いけがみ・かずお 1957年生まれ。80年長谷川工務店(現・長谷工コーポレーション)入社。執行役員設計部門エンジニアリング事業部長、取締役執行役員、取締役専務執行役員などを経て、2020年4月から現職。
ITを生かした業務改革であるデジタルトランスフォーメーション(DX)の必要性が増している。コロナ禍で業務のデジタル化が課題であることが浮き彫りとなったからだ。ことIT化が遅れていた建設業界にとっては急務だ。
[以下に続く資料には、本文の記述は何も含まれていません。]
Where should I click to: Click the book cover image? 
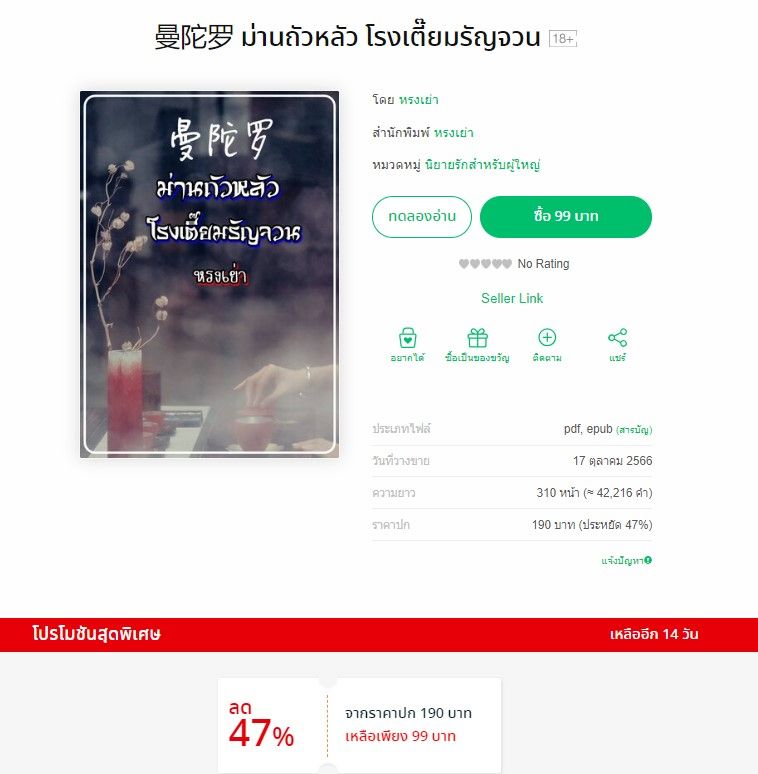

10年以上前から設計業務のデジタル化を推進してきた池上一夫社長に、DXが秘める可能性を聞いた。

──2月に公表した中期経営計画で、DXを標榜していました。

建設業界はDXが遅れているため、トップダウンで舵を切ろうと考えていた。その直後にコロナ禍に襲われたが、ある意味ではDXを推進する環境が整った。

10年ほど前から設計図の3次元化(BIM、ビルディング・インフォメーション・モデリング)の導入を進めてきた。当社の受注はほとんどがマンションで、設計から施工、管理まで一貫して手がけている。上流工程の設計図面を3次元化できれば、後工程の労力やコストが削減できると考えた。